_YOUR ASSIGNMENT_:
Extract the text of every entry below exactly; leave images out.

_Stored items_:
________________________
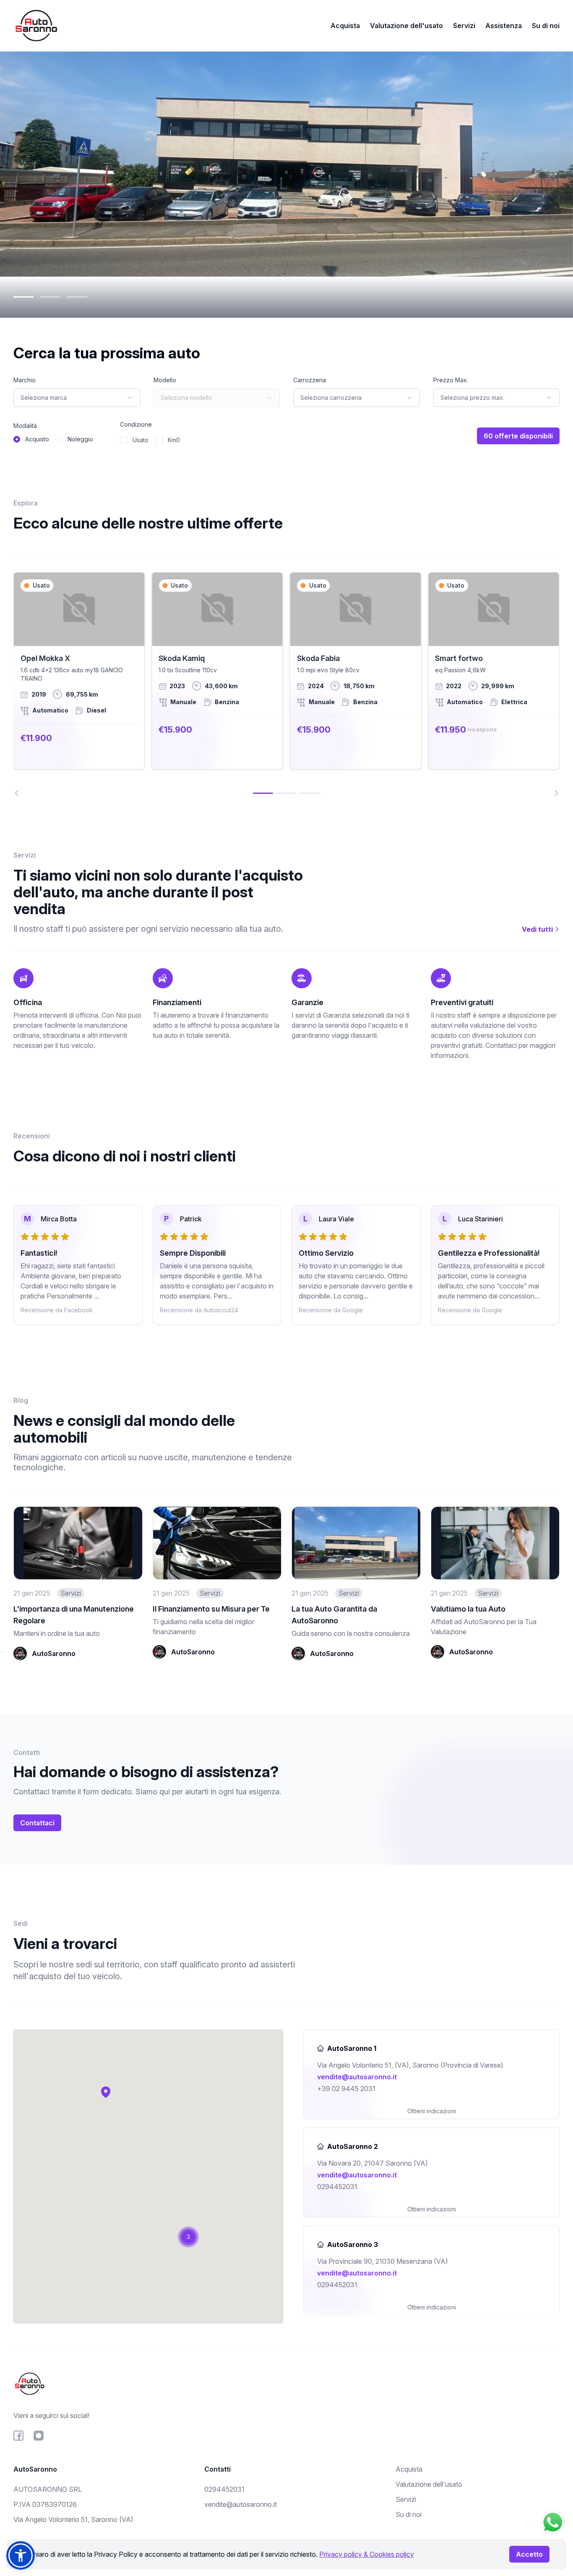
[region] (286, 684)
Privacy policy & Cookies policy (366, 2554)
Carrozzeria (309, 380)
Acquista (345, 25)
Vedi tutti (538, 929)
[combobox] (76, 398)
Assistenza (503, 25)
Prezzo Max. (450, 380)
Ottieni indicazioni (431, 2111)
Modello (165, 380)
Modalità (25, 425)
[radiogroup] (53, 439)
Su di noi (546, 25)
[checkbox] (124, 440)
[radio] (16, 439)
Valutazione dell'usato (406, 25)
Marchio (24, 380)
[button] (105, 2092)
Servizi (464, 25)
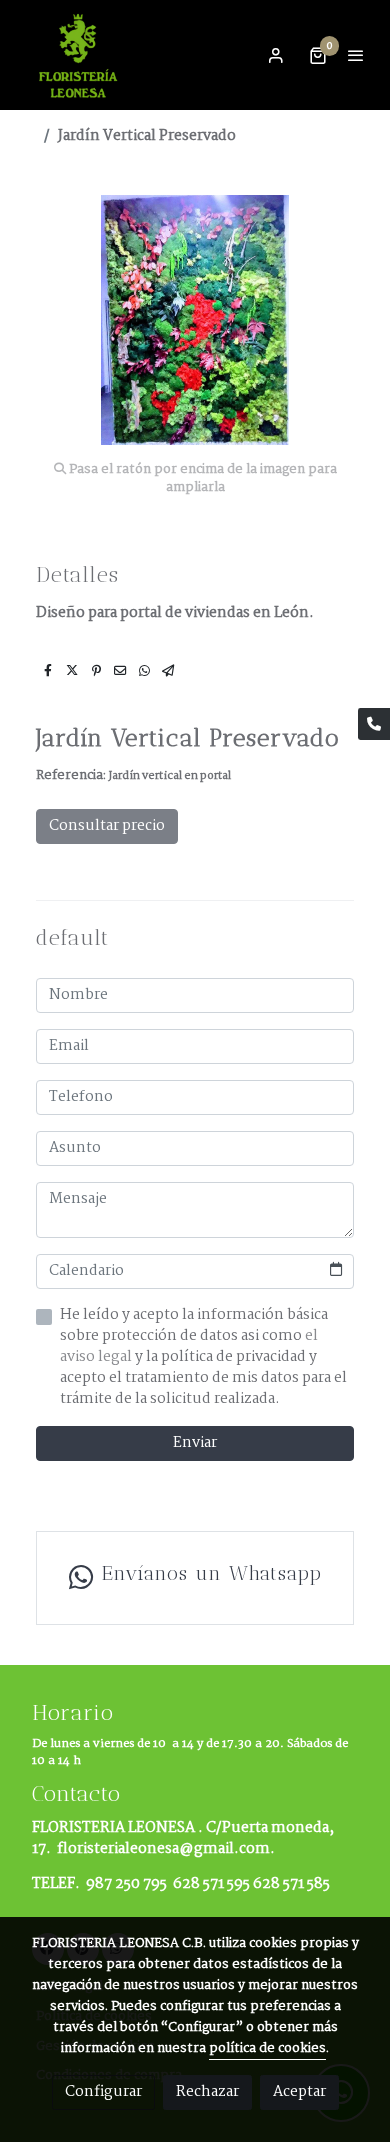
________________________
_OUTPUT BELOW_:
[region] (286, 684)
Privacy policy & Cookies policy (366, 2554)
Carrozzeria (309, 380)
Acquista (345, 25)
Vedi tutti (538, 929)
[combobox] (76, 398)
Assistenza (503, 25)
Prezzo Max. (450, 380)
Ottieni indicazioni (431, 2111)
Modello (165, 380)
Modalità (25, 425)
[radiogroup] (53, 439)
Su di noi (546, 25)
[checkbox] (124, 440)
[radio] (16, 439)
Valutazione dell'usato (406, 25)
Marchio (24, 380)
[button] (105, 2092)
Servizi (464, 25)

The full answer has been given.